Death renews iceman 'curse' claim

_40986854_oetzi_203ap.jpg Should working with Oetzi carry a health warning?

The death of a molecular biologist has fuelled renewed speculation about a "curse" connected to an ancient corpse. Tom Loy, 63, had analysed DNA found on "Oetzi", the Stone Age hunter whose remains were discovered in 1991.

Dr Loy died in unclear circumstances in Australia two weeks ago, it has been announced, making him the seventh person connected with Oetzi to die.

Colleagues and family of Dr Loy have rejected the notion that he was the victim of a "curse".

It is not known how many people have worked on the Oetzi project - and whether the death rate is statistically high.

The amateur climber who found Oetzi in 1991, Helmut Simon, was killed during an unexpected blizzard in the Alps last year, not far from the original find.

His body was missing for eight days before it was located.

Within hours of Mr Simon's funeral, the head of the mountain rescue team sent to find him died of a heart attack, aged 45 and apparently in good health.

Four other people associated with Oetzi have died, prompting rumours of a "mummy's curse":

  • Rainer Henn, 64, a forensic pathologist who handled the body. He was killed in a car crash the following year
  • Kurt Fritz, the mountaineer who led Dr Henn to the body.
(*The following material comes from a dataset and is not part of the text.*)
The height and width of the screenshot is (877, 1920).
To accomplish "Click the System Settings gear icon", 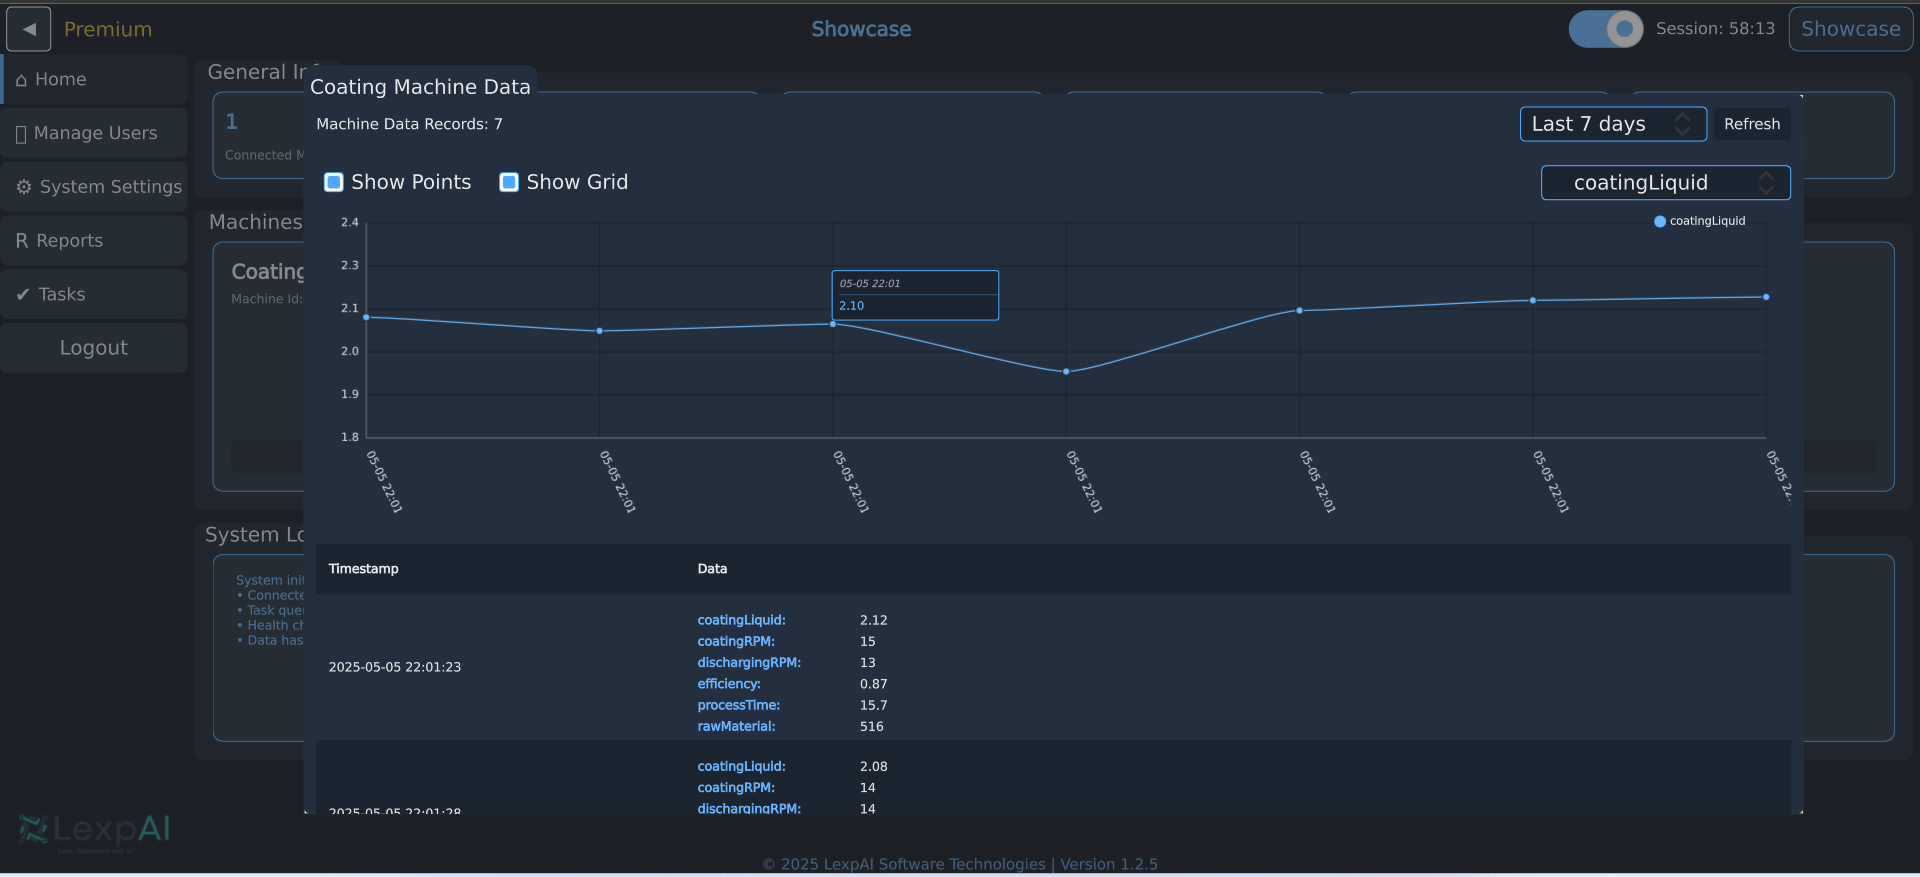I will point(24,187).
He was killed in an avalanche shortly after Dr Henn died
  • Rainer Holz, 47, a filmmaker who made a documentary about removing the body from its block of ice. He died of a brain tumour soon afterwards
  • Konrad Spindler, 66, an archaeologist who was a leading expert on the body. He died of complications related to multiple sclerosis.
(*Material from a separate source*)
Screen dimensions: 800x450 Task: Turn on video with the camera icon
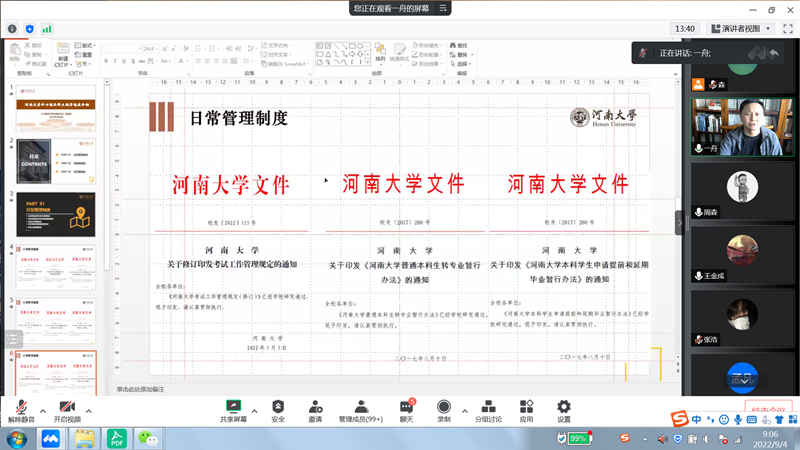click(x=67, y=408)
Scoff Dr Loy's brother Gareth said the two had never talked about a curse - and that Tom Loy had been in poor health, with a condition that caused his blood to clot.

An inquest into Dr Loy's death was inconclusive, ruling out foul play but unable to determine if he had died of natural causes, an accident, or both, Gareth Loy told The Australian newspaper.

An unnamed colleague of Dr Loy scoffed at the idea of a curse, the newspaper reported: "He didn't believe in the curse. It was just superstition. People die."